**REQUIREMENT**
List every line of the records that contains the string "width", matching case exactly.

**EXTRACTED INFORMATION**

- - -

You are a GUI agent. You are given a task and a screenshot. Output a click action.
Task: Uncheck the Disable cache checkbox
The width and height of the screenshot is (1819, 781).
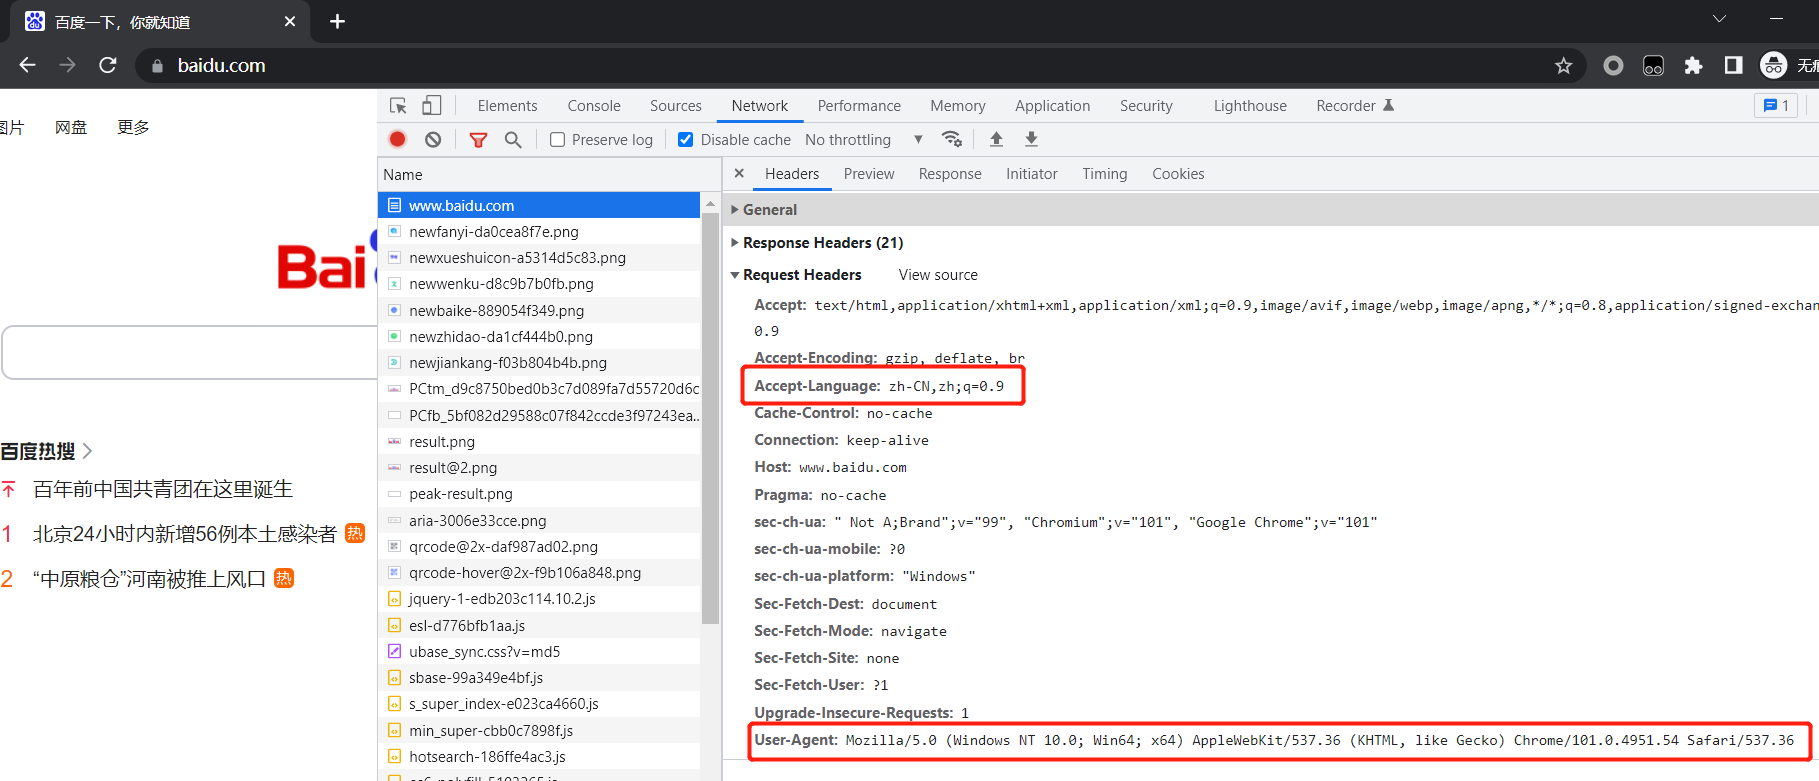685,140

- - -

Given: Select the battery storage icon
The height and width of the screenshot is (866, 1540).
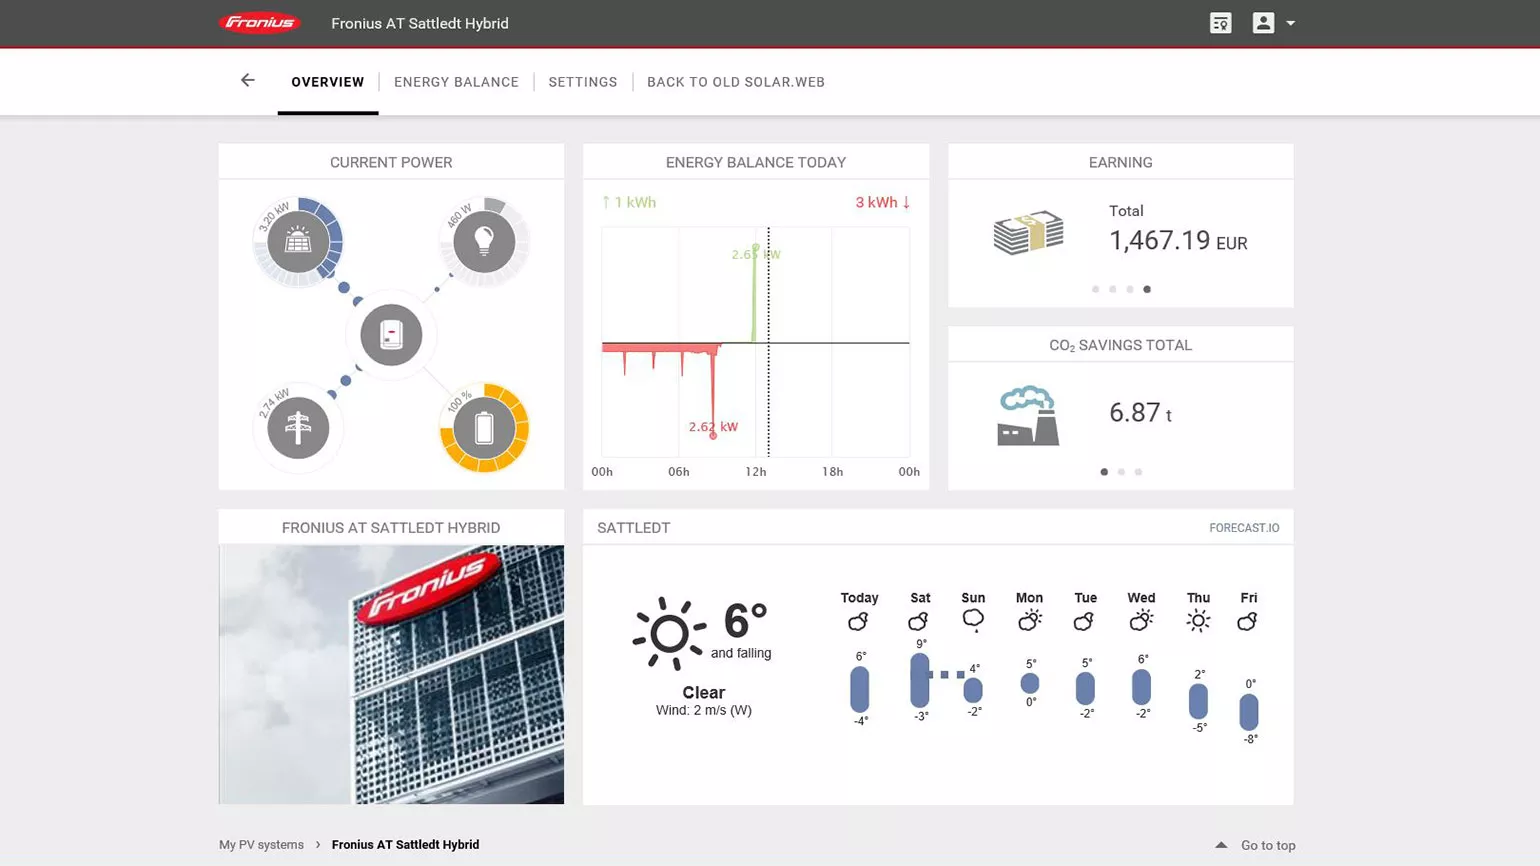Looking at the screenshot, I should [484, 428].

- - -

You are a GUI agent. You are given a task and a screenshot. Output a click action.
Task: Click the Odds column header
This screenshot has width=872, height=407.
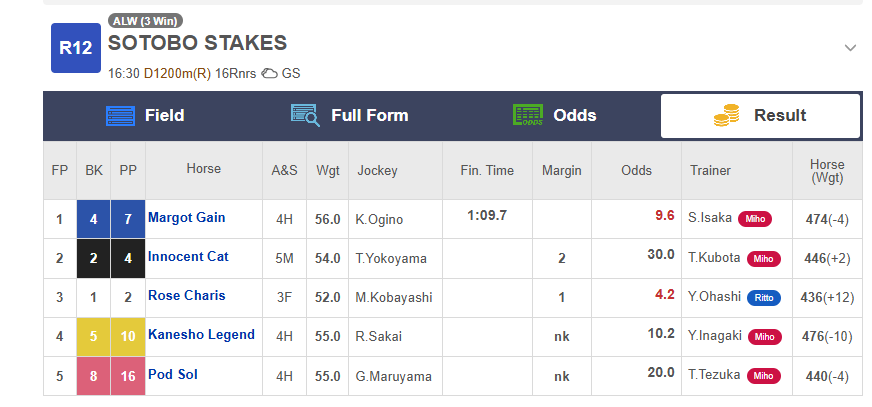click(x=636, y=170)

- - -

**COMPLETED TASK**
The width and height of the screenshot is (1819, 781).
The height and width of the screenshot is (866, 1540).
This screenshot has width=872, height=407.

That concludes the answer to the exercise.